**Data for review**:
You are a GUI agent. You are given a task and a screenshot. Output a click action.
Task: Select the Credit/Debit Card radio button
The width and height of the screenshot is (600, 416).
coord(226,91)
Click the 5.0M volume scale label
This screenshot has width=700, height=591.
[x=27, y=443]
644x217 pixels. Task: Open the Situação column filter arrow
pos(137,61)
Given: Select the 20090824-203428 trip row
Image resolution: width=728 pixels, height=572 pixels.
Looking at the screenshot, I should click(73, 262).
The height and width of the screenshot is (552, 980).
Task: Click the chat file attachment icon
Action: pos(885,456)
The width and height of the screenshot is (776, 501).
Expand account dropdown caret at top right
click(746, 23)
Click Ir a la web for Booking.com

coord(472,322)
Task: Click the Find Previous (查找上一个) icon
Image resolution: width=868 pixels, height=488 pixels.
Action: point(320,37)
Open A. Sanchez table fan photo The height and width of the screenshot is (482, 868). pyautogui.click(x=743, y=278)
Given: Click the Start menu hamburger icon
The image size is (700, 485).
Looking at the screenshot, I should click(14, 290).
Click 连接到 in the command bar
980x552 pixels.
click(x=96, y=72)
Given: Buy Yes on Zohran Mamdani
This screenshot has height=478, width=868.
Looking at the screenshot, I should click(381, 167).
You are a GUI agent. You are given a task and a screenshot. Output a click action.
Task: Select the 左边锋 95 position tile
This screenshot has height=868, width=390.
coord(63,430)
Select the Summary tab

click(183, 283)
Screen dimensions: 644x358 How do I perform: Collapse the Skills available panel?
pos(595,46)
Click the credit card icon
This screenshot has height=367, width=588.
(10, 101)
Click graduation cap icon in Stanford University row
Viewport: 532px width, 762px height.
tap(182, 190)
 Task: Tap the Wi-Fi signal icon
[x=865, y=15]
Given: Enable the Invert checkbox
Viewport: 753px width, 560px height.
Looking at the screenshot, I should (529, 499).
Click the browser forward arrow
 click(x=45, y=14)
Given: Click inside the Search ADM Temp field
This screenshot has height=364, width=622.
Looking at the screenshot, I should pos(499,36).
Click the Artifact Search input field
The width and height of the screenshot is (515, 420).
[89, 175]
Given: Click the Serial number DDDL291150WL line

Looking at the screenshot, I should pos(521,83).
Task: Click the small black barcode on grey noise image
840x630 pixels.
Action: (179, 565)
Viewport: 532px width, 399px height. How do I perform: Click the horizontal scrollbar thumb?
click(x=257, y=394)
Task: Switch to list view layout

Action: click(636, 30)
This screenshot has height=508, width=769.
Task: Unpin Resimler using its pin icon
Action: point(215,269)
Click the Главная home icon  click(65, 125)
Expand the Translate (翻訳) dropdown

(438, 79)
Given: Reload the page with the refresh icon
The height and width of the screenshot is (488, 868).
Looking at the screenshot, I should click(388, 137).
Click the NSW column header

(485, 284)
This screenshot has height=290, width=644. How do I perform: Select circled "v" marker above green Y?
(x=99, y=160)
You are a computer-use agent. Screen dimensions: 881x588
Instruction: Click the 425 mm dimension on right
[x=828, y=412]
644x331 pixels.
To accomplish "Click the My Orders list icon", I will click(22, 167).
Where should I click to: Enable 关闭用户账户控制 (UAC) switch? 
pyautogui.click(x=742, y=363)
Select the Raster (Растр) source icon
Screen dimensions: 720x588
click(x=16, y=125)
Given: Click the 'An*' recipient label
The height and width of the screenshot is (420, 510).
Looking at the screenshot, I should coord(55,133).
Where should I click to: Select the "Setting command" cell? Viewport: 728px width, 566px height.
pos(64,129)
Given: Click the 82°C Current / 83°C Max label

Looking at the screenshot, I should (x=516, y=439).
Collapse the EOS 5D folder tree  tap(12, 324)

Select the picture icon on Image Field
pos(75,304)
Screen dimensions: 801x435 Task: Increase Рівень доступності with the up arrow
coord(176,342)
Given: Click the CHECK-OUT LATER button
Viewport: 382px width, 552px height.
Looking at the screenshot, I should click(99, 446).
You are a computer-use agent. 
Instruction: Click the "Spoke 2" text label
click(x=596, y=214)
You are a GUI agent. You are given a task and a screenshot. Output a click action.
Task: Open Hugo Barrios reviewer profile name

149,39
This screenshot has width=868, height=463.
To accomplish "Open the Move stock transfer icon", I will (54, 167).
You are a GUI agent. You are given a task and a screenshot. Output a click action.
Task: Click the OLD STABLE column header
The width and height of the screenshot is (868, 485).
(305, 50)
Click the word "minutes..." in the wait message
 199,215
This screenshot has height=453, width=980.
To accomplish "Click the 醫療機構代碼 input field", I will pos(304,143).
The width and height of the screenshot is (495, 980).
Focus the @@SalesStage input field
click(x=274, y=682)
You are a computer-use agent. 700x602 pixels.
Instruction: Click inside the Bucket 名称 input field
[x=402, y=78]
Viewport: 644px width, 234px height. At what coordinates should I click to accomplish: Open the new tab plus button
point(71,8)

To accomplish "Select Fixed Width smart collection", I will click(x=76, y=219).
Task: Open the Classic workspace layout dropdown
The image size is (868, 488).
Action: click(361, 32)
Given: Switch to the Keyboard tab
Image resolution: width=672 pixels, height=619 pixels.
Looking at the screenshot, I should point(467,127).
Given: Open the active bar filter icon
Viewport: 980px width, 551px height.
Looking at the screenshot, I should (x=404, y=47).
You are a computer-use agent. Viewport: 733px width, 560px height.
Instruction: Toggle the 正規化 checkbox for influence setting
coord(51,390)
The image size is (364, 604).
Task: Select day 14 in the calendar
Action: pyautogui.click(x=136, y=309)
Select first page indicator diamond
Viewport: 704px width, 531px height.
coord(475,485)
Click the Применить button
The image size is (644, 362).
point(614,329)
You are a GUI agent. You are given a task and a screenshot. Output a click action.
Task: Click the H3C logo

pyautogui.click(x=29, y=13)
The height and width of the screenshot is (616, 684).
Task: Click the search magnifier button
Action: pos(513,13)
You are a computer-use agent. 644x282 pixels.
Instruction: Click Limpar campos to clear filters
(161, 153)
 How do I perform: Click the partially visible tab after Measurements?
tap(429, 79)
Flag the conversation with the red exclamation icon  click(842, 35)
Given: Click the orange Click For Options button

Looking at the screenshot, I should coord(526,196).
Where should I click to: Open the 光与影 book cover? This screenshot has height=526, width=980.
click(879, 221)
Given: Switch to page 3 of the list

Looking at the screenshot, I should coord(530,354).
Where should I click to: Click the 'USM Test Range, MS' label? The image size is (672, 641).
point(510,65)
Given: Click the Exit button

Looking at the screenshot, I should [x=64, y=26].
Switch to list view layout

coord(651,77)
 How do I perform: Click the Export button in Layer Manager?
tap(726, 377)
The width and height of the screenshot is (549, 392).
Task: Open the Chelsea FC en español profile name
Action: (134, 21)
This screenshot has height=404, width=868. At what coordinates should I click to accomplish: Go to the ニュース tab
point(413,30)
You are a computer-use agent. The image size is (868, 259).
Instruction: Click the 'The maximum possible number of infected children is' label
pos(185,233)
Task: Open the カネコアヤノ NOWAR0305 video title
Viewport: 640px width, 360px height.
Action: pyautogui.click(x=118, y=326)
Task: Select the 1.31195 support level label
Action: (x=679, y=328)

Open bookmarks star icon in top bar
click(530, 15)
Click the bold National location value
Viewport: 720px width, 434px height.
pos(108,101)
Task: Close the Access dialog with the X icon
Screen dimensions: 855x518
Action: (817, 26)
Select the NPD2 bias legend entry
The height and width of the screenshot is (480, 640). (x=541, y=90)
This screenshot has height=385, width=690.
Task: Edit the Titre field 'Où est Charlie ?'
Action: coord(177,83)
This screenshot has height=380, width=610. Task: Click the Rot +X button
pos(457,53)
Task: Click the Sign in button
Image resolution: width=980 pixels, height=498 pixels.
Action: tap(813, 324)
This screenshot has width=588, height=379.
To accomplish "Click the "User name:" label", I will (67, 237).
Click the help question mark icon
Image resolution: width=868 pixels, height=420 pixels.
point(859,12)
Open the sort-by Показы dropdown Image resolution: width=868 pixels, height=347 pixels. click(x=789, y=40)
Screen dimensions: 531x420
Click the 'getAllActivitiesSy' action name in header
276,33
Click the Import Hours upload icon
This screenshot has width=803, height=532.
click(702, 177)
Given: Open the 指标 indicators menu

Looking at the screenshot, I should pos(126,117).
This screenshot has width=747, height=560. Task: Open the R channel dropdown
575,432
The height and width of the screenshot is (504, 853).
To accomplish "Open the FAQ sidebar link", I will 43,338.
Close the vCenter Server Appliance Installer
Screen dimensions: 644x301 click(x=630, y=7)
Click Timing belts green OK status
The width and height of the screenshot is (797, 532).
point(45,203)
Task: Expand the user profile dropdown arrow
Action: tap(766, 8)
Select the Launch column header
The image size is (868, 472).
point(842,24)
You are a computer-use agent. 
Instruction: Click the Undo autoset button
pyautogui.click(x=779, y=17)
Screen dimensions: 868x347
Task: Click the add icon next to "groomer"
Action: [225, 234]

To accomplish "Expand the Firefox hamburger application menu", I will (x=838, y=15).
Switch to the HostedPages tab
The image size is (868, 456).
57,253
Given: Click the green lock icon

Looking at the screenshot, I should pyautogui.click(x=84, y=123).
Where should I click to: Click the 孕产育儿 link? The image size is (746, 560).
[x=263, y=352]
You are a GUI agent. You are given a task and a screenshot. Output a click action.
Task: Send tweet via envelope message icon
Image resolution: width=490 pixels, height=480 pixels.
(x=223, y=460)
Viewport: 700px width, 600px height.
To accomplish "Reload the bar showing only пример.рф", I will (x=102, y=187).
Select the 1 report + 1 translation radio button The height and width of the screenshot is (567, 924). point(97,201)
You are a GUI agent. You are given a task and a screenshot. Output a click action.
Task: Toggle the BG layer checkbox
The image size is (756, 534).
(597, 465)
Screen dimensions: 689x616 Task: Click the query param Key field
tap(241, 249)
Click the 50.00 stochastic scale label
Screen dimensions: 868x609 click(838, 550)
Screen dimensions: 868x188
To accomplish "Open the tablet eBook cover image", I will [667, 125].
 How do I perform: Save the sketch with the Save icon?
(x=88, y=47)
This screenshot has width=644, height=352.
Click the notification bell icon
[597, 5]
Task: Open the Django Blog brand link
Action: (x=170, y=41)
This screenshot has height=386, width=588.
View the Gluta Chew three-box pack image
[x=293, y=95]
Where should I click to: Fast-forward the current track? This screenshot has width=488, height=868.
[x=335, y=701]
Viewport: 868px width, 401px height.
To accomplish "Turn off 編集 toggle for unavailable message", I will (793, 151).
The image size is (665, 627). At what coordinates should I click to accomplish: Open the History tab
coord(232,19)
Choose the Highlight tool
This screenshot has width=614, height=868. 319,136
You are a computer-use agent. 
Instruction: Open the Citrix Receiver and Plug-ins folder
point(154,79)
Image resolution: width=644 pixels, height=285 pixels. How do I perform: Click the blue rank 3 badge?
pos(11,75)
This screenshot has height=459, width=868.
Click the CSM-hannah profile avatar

**Exercise goal**: Each line of the entries that holds "Reload" should be counted, and only the total given.

**Written answer**: 2